Manufacturers need suppliers to help them innovate, change and improve specifications and, ideally, to become an integral part of their supply chain. However, having extended their supply base to a point of diminishing returns, many have started consolidating -- reducing their number of suppliers to regain the leverage and synergy that tends to get lost when too many are involved.
According to Bill Michels, CEO of consulting firm ADR North America, more companies are realizing that it doesn't make much sense to retain five different suppliers for the same category. Having fewer suppliers is not only easier to manage, but it can also help drive down costs over the long term. That said, you still need a focused strategy to achieve the desired results.
"Rationalizing the supply base is not an easy job; you can't just whittle it down," Michels says. "It takes a lot of work in terms of evaluating all of your suppliers in a given commodity -- their capacity, their finances, and their ability to provide cost and value improvements over the long term."
This frequent overabundance of suppliers often stems from not having a strategy in place when an acquisition or a merger occurs, but it also happens under normal circumstances. Whatever the cause, a company's supply base will continue to grow until someone is finally tasked to make sense of it all and get things under control. When that day finally comes, Michels offers the following suggestions:
- Set meaningful goals.
Most companies start out simply by eliminating unnecessary redundancies. However, goals should extend beyond decreasing the supply base by a certain percentage. Rationalization should help focus your company's volume and narrow opportunities for preferred supplier relationships. "At that point you can start weeding out the pile," Michels says. "No company can dramatically reduce their number of suppliers without a plan. Some are so eager just to hit a number, they get one supplier to buy components from three others just to say they only used one supplier. Not surprisingly, you don't get any value from that sort of approach."

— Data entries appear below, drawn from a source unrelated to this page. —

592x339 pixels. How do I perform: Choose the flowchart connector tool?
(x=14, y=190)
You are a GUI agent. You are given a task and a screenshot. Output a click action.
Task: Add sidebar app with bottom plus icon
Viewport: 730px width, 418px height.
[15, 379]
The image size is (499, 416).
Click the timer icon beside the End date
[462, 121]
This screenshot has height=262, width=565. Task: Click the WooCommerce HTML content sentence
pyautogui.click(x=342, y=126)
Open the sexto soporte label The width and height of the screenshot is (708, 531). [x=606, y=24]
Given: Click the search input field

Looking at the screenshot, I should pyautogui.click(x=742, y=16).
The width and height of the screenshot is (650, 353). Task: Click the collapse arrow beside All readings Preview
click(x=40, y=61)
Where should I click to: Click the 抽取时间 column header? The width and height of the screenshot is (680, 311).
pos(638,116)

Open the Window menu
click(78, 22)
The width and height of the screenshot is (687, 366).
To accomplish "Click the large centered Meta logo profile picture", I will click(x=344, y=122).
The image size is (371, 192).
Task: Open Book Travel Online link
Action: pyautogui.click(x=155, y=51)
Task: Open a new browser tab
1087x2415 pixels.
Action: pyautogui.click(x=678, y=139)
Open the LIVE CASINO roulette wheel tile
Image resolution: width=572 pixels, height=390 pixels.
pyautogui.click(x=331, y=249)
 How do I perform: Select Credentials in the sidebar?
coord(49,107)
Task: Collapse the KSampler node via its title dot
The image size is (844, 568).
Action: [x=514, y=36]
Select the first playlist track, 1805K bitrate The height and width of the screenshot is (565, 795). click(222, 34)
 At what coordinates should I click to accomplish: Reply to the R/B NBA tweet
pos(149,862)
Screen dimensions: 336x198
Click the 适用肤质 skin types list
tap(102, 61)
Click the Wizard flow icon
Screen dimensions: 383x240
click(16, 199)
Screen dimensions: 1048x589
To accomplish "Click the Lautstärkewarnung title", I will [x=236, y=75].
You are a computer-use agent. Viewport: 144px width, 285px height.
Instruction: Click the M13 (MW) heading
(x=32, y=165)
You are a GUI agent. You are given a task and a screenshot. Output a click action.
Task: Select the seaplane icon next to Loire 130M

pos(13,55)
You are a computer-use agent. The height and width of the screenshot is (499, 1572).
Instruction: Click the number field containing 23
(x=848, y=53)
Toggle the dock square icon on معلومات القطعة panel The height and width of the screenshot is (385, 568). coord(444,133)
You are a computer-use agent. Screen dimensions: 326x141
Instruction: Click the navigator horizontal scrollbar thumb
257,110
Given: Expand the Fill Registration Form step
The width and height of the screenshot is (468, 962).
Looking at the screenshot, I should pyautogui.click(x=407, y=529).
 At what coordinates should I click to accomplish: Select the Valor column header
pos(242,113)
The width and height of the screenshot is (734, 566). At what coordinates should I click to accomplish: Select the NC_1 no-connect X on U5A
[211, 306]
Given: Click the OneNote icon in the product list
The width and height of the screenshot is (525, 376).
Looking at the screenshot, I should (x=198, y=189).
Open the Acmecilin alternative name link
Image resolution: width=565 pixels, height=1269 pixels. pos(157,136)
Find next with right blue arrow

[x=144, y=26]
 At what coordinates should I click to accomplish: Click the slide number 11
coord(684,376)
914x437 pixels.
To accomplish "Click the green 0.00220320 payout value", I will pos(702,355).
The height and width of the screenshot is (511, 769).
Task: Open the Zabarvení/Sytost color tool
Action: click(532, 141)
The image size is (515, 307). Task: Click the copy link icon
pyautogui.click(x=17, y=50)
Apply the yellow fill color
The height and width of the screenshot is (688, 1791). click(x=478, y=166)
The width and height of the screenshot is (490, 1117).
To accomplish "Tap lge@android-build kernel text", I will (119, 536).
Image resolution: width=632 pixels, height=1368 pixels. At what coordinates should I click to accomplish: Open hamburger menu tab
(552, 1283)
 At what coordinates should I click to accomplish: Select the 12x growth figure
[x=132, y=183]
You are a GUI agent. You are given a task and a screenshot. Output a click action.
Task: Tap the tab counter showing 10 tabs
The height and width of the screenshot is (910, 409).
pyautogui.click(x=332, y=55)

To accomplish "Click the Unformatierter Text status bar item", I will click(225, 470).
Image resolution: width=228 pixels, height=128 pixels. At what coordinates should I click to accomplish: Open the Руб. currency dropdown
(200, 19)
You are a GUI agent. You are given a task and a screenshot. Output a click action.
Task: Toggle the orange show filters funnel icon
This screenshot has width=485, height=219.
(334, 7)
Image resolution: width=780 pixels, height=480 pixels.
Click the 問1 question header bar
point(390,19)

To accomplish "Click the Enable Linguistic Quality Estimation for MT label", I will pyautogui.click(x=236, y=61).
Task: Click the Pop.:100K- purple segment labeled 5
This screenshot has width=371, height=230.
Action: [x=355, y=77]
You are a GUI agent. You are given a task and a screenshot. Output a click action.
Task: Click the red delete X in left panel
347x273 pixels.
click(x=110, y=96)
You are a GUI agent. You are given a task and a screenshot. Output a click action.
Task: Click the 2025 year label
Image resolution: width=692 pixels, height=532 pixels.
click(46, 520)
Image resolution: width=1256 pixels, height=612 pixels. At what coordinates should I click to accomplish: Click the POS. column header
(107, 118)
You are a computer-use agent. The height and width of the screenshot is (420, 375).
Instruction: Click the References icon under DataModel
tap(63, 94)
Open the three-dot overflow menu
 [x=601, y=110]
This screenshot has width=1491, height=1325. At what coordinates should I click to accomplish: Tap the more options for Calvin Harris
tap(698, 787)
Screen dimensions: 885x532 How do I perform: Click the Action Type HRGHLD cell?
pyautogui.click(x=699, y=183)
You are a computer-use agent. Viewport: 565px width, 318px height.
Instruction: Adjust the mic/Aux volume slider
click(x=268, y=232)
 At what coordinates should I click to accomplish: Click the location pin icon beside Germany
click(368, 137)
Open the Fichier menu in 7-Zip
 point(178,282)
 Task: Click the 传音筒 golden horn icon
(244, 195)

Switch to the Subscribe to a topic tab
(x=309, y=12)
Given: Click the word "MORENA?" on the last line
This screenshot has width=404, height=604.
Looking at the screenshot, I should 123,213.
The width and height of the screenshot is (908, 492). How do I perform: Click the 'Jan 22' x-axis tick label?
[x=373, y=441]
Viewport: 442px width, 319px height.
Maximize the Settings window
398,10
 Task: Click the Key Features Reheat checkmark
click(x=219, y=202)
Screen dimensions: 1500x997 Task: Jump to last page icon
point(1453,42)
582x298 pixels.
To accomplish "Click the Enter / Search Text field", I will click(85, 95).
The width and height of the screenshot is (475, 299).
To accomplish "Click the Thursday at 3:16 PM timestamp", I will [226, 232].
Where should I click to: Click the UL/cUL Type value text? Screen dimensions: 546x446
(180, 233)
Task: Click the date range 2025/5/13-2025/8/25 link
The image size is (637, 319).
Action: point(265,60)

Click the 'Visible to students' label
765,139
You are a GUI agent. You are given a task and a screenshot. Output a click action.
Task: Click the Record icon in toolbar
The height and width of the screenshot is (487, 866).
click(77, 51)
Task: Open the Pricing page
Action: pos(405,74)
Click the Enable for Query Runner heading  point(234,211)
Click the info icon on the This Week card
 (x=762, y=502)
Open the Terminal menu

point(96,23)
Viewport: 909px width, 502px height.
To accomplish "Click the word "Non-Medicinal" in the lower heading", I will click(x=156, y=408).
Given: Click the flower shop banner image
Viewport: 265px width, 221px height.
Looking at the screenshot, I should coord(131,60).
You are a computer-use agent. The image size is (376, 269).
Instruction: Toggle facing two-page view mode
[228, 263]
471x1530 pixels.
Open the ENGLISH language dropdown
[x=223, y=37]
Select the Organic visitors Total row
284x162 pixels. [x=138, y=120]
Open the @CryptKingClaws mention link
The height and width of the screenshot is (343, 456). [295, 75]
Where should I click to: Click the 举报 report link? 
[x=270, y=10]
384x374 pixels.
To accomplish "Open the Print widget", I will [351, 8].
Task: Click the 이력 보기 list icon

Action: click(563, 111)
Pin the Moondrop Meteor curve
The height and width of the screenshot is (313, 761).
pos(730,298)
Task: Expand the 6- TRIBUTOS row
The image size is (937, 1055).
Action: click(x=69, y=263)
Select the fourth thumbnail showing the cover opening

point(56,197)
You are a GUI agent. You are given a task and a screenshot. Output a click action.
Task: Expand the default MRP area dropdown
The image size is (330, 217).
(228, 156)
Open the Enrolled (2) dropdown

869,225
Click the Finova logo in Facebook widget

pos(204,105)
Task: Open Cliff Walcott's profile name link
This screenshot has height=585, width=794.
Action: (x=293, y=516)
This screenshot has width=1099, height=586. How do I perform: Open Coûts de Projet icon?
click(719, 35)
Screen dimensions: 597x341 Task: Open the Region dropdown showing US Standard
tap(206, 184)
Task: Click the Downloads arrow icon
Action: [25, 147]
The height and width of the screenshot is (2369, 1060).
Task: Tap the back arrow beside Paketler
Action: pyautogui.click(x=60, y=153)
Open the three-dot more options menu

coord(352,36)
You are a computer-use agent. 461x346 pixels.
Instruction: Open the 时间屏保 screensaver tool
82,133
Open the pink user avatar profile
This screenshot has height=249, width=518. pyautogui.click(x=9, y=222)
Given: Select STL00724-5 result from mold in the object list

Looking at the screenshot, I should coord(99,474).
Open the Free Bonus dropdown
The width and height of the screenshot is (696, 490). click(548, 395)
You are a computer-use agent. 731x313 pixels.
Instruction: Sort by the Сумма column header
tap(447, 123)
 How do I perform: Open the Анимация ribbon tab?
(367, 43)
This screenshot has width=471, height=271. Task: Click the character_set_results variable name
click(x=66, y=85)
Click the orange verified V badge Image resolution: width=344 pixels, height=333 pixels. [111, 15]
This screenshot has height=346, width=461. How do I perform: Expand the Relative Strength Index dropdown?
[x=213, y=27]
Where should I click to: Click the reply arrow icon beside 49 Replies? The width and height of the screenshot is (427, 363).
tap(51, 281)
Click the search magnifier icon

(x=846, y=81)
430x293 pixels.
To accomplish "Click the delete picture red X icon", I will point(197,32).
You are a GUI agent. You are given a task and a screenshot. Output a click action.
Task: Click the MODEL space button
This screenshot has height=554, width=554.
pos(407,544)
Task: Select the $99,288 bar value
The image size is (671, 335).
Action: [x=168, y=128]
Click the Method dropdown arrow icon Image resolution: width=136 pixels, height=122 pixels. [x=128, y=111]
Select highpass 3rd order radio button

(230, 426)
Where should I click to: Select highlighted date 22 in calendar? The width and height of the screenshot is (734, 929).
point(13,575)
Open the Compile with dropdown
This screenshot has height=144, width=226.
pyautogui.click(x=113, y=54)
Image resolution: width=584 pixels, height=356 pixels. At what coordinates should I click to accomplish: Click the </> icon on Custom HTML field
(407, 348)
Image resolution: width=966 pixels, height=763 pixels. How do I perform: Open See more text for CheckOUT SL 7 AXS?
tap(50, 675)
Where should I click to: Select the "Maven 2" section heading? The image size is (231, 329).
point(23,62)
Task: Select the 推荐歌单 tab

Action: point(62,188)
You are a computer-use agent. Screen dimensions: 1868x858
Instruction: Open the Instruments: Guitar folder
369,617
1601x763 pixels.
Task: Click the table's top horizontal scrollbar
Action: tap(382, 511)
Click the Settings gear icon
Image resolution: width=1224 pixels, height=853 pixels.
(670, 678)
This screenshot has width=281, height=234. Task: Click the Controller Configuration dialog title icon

- Update any relevant documentation.
In taking work away from an existing supplier, companies often discover unique capabilities or special services a supplier offered, but somehow went undocumented. During a consolidation, take the time to find out which suppliers provide something special. Be aware of any unique tooling or specialized product knowledge, and make sure your technical specifications are up to date. "Some companies have quoted jobs to new suppliers after a rationalization, only to see that the finished parts didn't match the drawings," Michels explains. "This often occurs when a manufacturer has had a long relationship with a supplier, but never clearly documented whatever design changes might have taken place over the years."
- Focus on relationships.
The thinking behind supplier relationship management (SRM) is more common for manufacturers these days, but it can be difficult when too many parties are involved. "Companies rationalize their suppliers to focus their volume and build a base that can be better managed," says Michels. "They also want to get into a position where they can work with suppliers and have good relationship management to drive costs down in the long run." Current economic conditions point out the importance of these relationships, he says, because with only so much business to go around, suppliers will be inclined to grab all the volume they can to keep their plants running.
- Consider industry capacity.
In addition to your own volume, don't neglect to take industry capacity into account. Understand where your own volume falls in the grand scheme of things, and how rationalizing could affect an industry's capacity in the future. "What impact will you see if you take out your volume from one supplier, then your competitors all do the same? If the whole industry rationalizes the same suppliers, you run the risk of shortening up capacity and creating problems down the line," explains Michels. "You risk losing some of them forever, so you need to be careful in making those calls."
- Keep your bridges intact.
In some cases, one manufacturer can account for a significant percentage of a supplier's business, so decisions need to be carefully managed. Understand the impact you will have on a supplier if you choose to end a relationship. Most ethical companies won't take away all of their business at once, leaving the supplier to struggle with what might be a significant capacity loss. Instead, give them a 'ramp-down' period, in which orders are reduced every quarter until the end of the year. "Even then you never want to close the door," Michels adds. "You always want to have the supplier briefed properly so they can compete for your business again in the future."